Israel, UAE, the US, Canada, Barbados, Mexico, Sri Lanka, Morocco and Grenada.

Those green countries “should be accessible from May 17th, where we expect just a lateral flow test on return to the UK if you’ve been jabbed once”, said The PC Consultancy chief executive Paul Charles.


“We check our data with scientists and we’ll update regularly to reflect changing rates, as we expect ambers to go green in the next four weeks.”

This is of course just one source’s findings and opinion, and some may struggle to believe that the United States will be greenlighted soon whereas closer holiday destinations such as Spain, Cyprus, Turkey and Greece remain in amber. 

Nicky Kelvin from travel website "The Points Guy" was quoted in the Daily Express as saying that based on current statistics and their foreseeable evolution, countries such as Spain, Thailand, Australia, Malta, Egypt, Morocco and several Caribbean countries are the ones with the best chances of joining the ‘green list’.

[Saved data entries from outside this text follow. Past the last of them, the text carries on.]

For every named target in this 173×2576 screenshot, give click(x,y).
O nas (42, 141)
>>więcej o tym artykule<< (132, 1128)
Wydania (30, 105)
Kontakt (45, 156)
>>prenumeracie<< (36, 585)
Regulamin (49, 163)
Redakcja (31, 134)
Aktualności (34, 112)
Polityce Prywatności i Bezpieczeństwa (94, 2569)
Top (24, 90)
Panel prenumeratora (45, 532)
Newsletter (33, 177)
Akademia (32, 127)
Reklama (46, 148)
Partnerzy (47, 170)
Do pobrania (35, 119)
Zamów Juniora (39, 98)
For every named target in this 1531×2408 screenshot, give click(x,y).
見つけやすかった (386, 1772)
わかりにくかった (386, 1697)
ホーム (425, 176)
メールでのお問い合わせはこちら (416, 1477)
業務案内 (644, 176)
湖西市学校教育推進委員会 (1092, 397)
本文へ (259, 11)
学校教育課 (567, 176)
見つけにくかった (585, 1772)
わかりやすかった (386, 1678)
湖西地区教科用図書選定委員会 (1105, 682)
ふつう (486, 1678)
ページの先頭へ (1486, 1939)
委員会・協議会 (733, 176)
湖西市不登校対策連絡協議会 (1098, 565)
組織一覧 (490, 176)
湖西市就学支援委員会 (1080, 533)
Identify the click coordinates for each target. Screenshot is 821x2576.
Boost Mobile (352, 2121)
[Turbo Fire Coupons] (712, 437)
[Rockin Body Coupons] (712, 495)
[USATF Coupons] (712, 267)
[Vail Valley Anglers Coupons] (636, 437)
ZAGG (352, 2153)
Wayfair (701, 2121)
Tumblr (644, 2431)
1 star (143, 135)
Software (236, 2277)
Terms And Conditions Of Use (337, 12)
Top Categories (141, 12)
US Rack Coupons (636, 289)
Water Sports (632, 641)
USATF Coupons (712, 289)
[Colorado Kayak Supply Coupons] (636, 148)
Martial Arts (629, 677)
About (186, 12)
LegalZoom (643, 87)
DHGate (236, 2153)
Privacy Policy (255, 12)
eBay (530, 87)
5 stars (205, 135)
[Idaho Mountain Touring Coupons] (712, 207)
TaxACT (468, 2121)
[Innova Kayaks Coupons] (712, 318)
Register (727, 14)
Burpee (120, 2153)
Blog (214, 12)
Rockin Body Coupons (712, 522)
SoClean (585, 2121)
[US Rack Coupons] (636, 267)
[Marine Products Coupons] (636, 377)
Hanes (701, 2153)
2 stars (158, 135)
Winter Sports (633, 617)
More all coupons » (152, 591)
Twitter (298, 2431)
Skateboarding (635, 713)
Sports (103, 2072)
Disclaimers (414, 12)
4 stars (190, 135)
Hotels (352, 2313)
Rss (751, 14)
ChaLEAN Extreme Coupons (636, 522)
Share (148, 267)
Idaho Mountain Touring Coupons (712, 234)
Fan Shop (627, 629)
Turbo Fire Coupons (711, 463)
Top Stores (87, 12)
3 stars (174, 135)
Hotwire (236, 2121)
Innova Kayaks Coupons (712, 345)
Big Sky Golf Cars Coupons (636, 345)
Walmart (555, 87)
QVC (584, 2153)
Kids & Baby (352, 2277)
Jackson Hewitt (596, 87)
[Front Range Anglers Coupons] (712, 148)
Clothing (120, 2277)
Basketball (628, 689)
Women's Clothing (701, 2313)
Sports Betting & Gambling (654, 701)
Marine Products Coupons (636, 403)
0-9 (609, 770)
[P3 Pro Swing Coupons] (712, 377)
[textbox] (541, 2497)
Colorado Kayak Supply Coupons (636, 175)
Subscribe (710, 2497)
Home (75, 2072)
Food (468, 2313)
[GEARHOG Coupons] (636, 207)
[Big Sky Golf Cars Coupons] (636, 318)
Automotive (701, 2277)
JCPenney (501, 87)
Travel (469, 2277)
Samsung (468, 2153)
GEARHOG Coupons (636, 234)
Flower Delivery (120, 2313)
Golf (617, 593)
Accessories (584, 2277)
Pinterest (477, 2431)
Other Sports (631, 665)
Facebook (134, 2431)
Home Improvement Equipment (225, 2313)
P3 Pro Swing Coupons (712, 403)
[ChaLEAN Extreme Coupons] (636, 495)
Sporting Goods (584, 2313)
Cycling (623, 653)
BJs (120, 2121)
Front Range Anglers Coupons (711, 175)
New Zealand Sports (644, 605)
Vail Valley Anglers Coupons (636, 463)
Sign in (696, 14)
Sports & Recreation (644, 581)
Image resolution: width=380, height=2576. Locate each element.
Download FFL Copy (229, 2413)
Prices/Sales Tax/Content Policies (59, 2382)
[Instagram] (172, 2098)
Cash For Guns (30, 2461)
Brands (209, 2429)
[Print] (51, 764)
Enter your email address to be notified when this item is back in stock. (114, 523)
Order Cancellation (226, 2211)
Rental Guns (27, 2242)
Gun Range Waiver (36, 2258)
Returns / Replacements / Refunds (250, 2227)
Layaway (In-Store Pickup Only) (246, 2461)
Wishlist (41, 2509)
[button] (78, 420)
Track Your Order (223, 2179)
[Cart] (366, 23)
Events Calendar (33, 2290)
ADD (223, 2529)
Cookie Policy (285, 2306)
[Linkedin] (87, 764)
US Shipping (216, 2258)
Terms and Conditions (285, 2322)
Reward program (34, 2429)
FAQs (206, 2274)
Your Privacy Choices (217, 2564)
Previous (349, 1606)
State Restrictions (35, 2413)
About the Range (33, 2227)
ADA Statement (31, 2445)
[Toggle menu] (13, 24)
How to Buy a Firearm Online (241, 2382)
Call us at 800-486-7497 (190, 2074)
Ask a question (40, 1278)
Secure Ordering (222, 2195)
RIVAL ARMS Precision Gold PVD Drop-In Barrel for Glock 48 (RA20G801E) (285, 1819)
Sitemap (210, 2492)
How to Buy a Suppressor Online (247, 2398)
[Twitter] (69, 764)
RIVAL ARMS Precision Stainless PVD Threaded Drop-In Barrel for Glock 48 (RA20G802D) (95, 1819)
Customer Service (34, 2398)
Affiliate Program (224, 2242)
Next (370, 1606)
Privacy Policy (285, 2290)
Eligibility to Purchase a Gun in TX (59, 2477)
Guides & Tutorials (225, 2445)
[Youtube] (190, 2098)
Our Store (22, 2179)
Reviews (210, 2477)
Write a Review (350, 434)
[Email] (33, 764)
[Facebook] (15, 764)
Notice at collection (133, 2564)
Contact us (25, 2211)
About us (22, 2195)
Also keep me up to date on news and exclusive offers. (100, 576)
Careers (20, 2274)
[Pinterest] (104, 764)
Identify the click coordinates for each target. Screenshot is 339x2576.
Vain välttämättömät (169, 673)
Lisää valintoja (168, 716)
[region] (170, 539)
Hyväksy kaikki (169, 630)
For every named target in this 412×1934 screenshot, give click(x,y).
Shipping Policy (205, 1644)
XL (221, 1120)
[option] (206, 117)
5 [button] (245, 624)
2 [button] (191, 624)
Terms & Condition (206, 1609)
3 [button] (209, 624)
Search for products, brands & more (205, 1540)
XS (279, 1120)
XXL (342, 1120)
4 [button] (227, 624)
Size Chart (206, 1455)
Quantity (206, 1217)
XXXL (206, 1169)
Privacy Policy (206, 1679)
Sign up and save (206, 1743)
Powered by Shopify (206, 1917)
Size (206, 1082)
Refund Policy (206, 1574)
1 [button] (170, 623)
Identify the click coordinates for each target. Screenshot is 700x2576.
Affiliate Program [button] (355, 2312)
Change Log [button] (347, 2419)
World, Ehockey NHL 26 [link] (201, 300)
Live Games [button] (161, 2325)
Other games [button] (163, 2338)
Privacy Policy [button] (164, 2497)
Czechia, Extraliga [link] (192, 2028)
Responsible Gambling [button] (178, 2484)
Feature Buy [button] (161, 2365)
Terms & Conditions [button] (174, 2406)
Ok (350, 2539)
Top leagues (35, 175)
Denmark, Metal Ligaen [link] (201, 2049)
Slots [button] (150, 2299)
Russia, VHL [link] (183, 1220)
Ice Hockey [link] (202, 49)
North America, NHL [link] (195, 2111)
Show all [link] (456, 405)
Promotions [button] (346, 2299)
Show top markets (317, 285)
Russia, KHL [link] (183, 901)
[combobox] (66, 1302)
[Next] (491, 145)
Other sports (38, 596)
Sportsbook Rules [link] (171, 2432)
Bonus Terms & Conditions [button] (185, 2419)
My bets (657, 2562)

On the other hand, travel editor for The Independent Simon Calder told ITV’s ‘This Morning’ show that countries such as Spain, Italy and France are less likely to join the low-risk green classification than the United States, the UAE or Bahrain where vaccine campaign forecasts are likely to put them in front. 

“While the announcement of the Global Travel Taskforce’s framework for restart highlights a route out of the pandemic and back to international travel, we are still concerned at the lack of certainty surrounding summer holidays,” Andalucia’s tourism minister Juan Marín said.

In 2019, 18 million British tourists visited Spain, representing 23 percent of the total number of international visitors.


Can Spain’s vaccine campaign catch up in time?

With the weekend’s vaccine figures not fully counted yet, the latest figures from Friday April 10th show that more than 10 million vaccine doses have been administered in Spain since December 27th, with 3 million people (only 6.5 percent of the population) receiving the full inoculation.  

Fifteen percent of the population has received at least one dose. 

Spain hopes to vaccinate 22 million people in the second quarter of 2021. 

On April 6th, Prime Minister Pedro Sánchez said that by the end of August 70 percent of Spain’s 47 million inhabitants will have been vaccinated.

Back in March the Spanish government said it would allow tourists to visit Spain as soon as 30 to 40 percent of its population has been vaccinated, backtracking on its previous plan to open up when the vaccine rollout was 70 percent complete.

But despite Spain’s willingness to bring back tourists before the vaccine campaign is in its final stages, it is unlikely to make a difference to the UK’s Global Travel Taskforce when it releases its first list of ‘safe destinations’ in early May.

Spanish health authorities have been able to pick up the pace of inoculation in recent days, beating the record for daily administered doses with 336,846 on Wednesday April 7th and then 456,682 the following day.

But the objective of inoculating all its over 80s by March wasn’t met, and as with a number of other EU nations, there have been setbacks along the way which have put the brakes on the vaccine rollout just as it was speeding up. 

Spain’s cumulative fortnightly infection rate has also increased since (and before) Easter, going from 128 cases per 100,000 people on March 23rd to 182 per 100,000 on April 11th.